[START]
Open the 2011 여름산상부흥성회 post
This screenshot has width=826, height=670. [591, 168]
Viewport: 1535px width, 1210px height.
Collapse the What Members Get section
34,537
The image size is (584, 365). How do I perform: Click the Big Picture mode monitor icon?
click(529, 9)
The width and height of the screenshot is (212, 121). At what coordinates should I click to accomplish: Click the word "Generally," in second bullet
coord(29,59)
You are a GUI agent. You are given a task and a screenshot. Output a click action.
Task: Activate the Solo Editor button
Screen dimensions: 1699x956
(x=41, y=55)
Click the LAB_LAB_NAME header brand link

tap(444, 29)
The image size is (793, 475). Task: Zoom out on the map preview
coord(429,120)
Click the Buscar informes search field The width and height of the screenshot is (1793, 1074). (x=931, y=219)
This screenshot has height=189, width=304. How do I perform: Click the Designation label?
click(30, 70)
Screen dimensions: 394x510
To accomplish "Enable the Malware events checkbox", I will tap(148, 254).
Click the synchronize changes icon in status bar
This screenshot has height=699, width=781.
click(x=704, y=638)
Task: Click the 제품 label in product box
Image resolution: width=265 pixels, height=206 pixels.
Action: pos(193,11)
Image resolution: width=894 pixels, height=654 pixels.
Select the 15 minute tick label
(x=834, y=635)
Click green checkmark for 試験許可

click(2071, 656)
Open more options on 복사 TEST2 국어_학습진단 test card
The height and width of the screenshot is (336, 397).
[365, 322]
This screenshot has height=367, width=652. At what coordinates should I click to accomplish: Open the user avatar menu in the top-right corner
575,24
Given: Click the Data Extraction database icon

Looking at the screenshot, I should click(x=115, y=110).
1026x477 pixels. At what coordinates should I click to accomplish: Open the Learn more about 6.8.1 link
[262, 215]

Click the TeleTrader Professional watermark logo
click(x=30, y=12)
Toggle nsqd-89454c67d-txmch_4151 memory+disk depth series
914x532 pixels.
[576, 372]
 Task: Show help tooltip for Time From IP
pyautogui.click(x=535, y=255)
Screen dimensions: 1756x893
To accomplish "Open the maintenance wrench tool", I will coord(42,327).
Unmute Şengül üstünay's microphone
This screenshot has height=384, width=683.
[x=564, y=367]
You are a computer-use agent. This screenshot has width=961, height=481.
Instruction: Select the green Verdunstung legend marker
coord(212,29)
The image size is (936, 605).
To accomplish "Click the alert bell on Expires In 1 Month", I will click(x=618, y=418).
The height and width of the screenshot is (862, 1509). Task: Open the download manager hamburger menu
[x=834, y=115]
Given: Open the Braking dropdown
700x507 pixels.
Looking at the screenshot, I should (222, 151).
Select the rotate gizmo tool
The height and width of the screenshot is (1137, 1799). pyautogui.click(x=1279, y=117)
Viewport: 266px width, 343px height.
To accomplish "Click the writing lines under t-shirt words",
[END]
Task prompt: Retype the data from the line with "Toggle nsqd-89454c67d-txmch_4151 memory+disk" to the line with "[x=564, y=367]", both included, with no changes.

The result:
Toggle nsqd-89454c67d-txmch_4151 memory+disk depth series
914x532 pixels.
[576, 372]
 Task: Show help tooltip for Time From IP
pyautogui.click(x=535, y=255)
Screen dimensions: 1756x893
To accomplish "Open the maintenance wrench tool", I will coord(42,327).
Unmute Şengül üstünay's microphone
This screenshot has height=384, width=683.
[x=564, y=367]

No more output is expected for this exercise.